I have installed the WordPress plugin to allow OpenID commenting. Comments left with an OpenID are automatically approved.
I know a lot of people may not know about OpenID, so the good news is, you probably already have one. A lot of larger companies are already OpenID providers, even if they are not yet full featured consumers. Examples of OpenIDs you may not know you have are:
- Livejournal accounts (username.livejournal.com)
- AOL/AIM screen names (openid.aol.com/screenname)
- Vox accounts (member.vox.com)
- WordPress accounts (username.wordpress.com)
If you don’t have one of these, and want to know what other acconts might be an OpenID, or where to get a new one, you can check the OpenID.net “how to” page.

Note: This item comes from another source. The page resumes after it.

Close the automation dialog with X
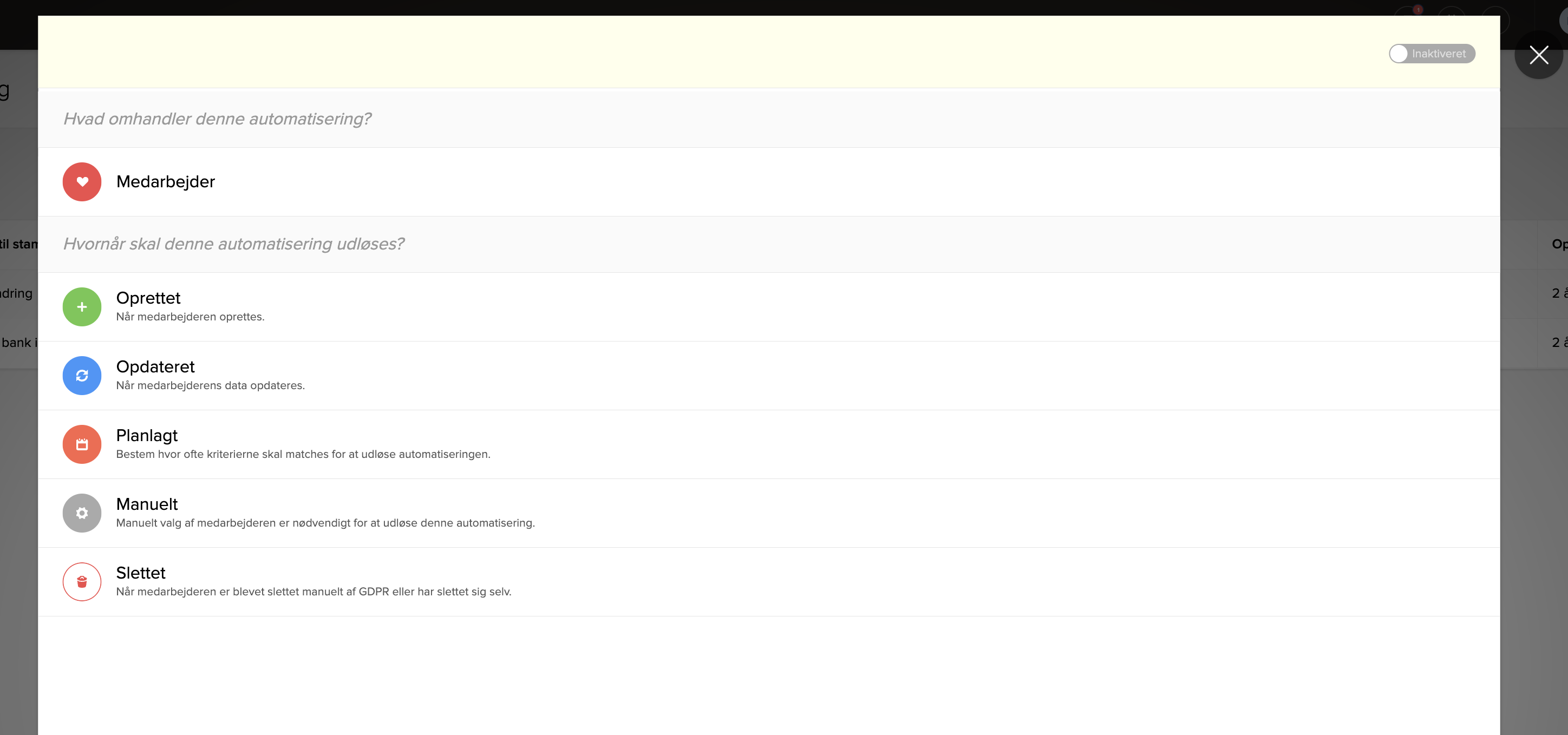 1538,55
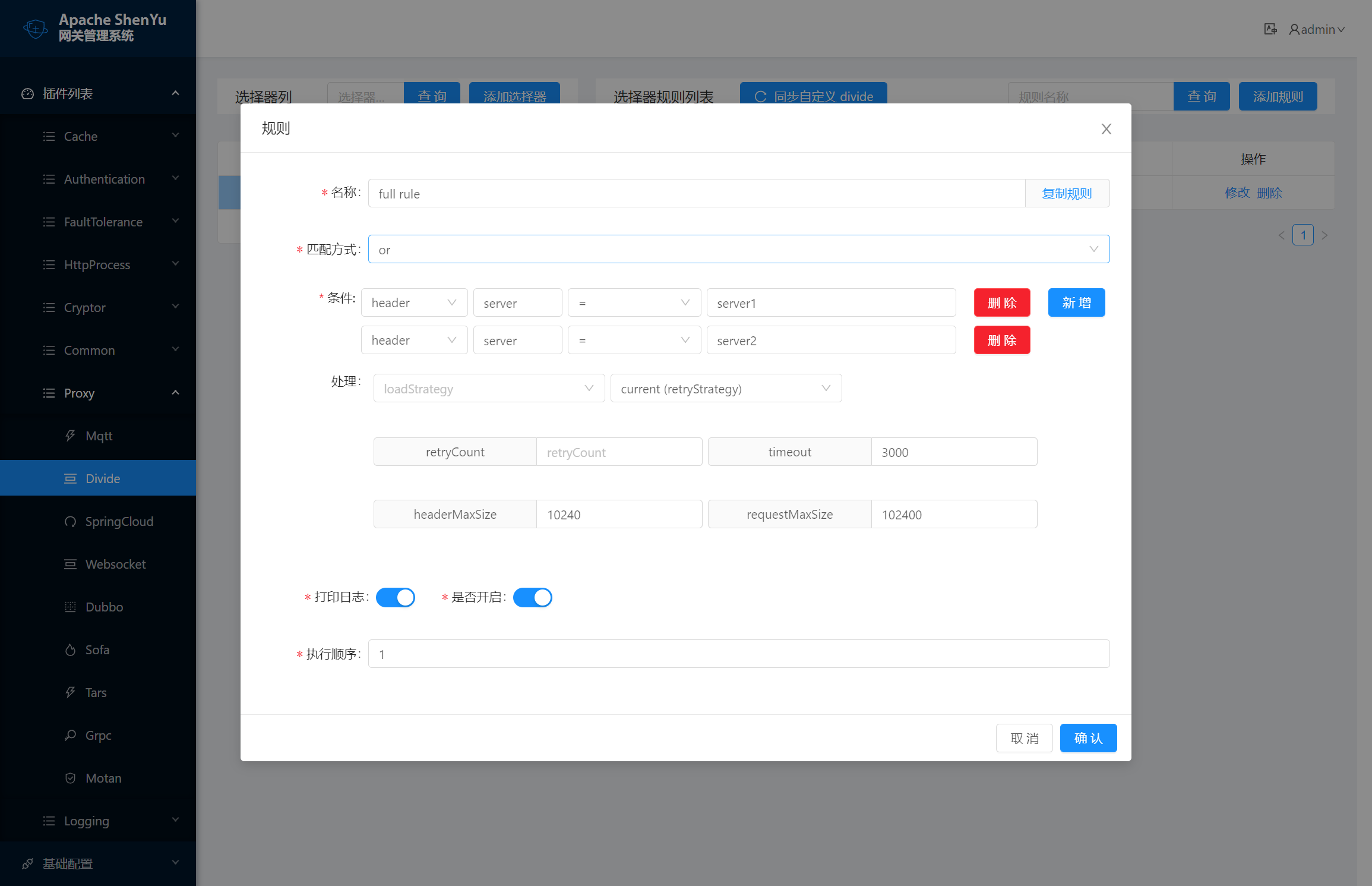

In my long-term to-do list, you may remember that I hoped to allow ratings, comments, and tags. When it comes time to implement that, I intend to use OpenID to do so. I have not yet decided if I will make dragonseptarts.com an OpenID provider. If I do not, I will probably become an affiliate of MyOpenID.com so you can create an OpenID if you don’t have one. Either way, I figure that most people won’t need to create a new ID in order to participate. Right now I am trending away from being a provider, because I don’t know that I am interested in taking the time and effort to do a good one.
I would really like to see more places become true consumers of OpenID instead of merely providers. For example, your Livejournal ID is an OpenID, but you cannot log in to Livejournal and create a blog using your AOL screen name. You can use it to post comments. Your friends can even add you to their filters using it. But it still doesn’t work as a blog. Why not? The same is true of AIM. No IMing from your Vox account.